(RECORDS FOR THIS TASK Opens)
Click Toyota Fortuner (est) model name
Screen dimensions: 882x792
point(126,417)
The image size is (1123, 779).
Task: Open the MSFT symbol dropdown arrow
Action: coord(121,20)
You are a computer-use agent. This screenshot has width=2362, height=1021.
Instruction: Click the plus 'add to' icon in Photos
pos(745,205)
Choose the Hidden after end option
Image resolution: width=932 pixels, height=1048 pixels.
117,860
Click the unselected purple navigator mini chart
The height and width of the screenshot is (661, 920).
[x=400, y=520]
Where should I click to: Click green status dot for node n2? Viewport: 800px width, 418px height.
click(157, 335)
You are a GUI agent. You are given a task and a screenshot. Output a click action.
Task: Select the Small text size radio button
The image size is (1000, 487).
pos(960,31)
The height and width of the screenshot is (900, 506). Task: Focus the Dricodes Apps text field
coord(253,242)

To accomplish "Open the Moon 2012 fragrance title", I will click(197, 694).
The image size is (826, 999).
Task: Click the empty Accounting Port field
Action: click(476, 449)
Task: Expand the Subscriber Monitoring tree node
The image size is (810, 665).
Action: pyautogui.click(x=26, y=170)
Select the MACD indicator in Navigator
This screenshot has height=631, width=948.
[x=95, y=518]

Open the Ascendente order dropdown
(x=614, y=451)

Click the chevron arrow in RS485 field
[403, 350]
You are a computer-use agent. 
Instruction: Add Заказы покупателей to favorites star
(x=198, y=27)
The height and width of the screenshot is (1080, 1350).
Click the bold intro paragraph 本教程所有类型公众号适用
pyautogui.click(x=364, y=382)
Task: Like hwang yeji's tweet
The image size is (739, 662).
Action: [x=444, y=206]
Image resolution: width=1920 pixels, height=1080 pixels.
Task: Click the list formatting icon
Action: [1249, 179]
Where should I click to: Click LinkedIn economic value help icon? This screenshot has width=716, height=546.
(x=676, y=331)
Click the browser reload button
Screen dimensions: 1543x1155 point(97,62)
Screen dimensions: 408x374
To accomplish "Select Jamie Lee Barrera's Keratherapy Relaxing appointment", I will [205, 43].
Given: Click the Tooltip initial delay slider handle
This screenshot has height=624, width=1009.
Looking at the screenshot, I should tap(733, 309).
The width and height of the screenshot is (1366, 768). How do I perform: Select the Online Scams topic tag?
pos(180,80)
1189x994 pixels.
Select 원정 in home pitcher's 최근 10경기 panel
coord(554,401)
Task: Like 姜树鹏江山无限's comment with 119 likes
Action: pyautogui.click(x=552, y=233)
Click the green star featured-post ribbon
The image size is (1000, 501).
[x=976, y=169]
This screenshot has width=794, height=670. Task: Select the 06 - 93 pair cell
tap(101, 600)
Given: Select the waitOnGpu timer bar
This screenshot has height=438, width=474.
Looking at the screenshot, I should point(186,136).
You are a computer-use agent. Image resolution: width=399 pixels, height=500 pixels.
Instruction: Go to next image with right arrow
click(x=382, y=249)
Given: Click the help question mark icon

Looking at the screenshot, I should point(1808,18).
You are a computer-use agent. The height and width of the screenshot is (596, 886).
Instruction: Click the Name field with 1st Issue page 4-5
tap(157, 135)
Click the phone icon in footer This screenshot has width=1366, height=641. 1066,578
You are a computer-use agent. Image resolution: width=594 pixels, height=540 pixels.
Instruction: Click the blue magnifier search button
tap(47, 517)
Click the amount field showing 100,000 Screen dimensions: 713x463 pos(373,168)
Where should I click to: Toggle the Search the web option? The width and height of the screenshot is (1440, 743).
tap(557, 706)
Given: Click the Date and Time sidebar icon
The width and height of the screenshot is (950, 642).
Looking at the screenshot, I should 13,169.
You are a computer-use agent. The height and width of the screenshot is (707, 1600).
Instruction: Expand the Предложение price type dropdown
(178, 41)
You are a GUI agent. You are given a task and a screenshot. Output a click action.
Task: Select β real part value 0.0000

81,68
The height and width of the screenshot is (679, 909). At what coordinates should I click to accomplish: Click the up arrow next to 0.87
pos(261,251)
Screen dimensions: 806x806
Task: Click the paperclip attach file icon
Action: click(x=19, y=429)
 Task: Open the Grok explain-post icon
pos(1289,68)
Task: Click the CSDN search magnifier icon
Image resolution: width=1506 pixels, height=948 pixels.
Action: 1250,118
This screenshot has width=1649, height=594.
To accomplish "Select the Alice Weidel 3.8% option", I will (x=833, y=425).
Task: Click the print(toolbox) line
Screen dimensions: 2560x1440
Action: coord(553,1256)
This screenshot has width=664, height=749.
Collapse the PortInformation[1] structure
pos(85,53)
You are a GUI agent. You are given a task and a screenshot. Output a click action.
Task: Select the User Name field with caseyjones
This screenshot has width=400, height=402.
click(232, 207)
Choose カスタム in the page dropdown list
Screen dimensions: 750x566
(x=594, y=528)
(RECORDS FOR THIS TASK Closes)
◆ ACTIVITY ◆
From the data above, show each line that contains "computer".

◆ RESPONSE TO THIS TASK ◆
You are a computer-use agent. This screenshot has width=2362, height=1021.
You are a computer-use agent. 
You are a computer-use agent. Image resolution: width=399 pixels, height=500 pixels.
You are a computer-use agent. The height and width of the screenshot is (596, 886).
You are a computer-use agent. Image resolution: width=594 pixels, height=540 pixels.
You are a computer-use agent. The height and width of the screenshot is (707, 1600).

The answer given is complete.